Primavera avanzada. En el amanecer de un barrio del extrarradio de Madrid unas pocas personas se agachan al pie de un pino en el límite del parque. La vista hacia el sur es espectacular. En el horizonte, la amalgama de vías de ferrocarril que distribuyen el tráfico de los muchos trenes AVE que por allí circulan a diario. La Nacional IV saliendo de Madrid y avanzando hacia el sur, aquel sur, origen y meta de todos los presentes. Las cocheras de los autobuses, unos centenares de metros más abajo, escupían máquinas para incorporarse al denso tráfico diario. Con un utensilio de jardinería uno de ellos hace una pequeña oquedad en la tierra, una mujer del grupo lleva en sus manos una urna funeraria con las cenizas del padre de ambos. Las vierten en la oquedad en parte y en parte las distribuyen alrededor del pino. Emoción, algunas lágrimas.

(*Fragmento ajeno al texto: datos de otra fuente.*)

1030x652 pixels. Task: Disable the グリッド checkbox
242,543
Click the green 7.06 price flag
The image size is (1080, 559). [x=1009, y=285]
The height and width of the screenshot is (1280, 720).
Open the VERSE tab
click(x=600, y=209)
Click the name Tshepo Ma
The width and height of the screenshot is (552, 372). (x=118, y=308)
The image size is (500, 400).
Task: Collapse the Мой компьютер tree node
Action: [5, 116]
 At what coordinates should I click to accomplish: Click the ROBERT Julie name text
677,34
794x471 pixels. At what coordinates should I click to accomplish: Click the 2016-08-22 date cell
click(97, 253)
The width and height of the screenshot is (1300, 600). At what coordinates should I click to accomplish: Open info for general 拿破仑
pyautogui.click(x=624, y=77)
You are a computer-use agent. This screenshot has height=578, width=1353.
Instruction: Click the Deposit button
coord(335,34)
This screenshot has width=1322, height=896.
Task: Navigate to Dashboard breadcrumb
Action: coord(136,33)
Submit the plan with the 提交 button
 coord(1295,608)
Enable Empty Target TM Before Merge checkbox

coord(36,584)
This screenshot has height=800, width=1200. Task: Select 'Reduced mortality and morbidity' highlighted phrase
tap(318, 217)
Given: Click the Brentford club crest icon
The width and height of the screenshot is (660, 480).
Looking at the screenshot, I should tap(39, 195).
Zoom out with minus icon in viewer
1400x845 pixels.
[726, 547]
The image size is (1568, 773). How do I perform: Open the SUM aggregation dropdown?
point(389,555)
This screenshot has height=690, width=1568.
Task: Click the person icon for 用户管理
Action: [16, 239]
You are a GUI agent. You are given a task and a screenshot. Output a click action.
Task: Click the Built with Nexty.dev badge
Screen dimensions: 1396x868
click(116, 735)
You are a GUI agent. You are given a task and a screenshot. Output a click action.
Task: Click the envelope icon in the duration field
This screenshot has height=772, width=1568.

El viejo había muerto unos días antes. Y en ese momento los hijos ejecutaban su deseo de descansar en aquella arboleda con buena y extensa vista hacia el sur de Madrid. Habían llegado a aquel barrio treinta años atrás y, mientras tuvo movilidad suficiente, los paseos por el parque habían sido una de sus rutinas más relajantes. Primero, en los años setenta, cuando todavía trabajaba, no había mucho tiempo para el relax, pero después, cuando llegó la jubilación, había poco que hacer, más allá de echar una mano con los nietos, hacer la compra y pasear. Pasear mientras la artrosis lo permitía. Luego, los paseos fueron solo un recuerdo de tiempos mejores. Hubo que cambiar de barrio para que una hija cuidara de ellos. Por eso al morir quiso volver a él, a aquel límite del parque con unos cuantos pinos como frontera protectora, algún banco y una pequeña pista redonda de patinaje. Y sobre todo, con unas vistas espectaculares al sur. A ese sur desde el que llegó un lejano día de los años sesenta, buscando una vida mejor.

 

El hijo

El hijo volvía con asiduidad al parque. No era creyente, no creía en la vida eterna, pero se acostumbró a volver para hablar en silencio con su padre, meditar con él acerca de las decisiones importantes que debía tomar en la vida. Llegaba a la zona, aparcaba el coche y se acercaba silencioso al pino que en su día abonaron con las cenizas del su padre. Desde allí contemplaba la espectacular vista hacia el sur. Hablaba con el viejo y consigo mismo. Hubo algunos momentos duros en que hubo de tomar decisiones importantes, decisiones que de un modo u otro marcarían el futuro. No había mejor lugar que aquel para meditar sobre esas cosas.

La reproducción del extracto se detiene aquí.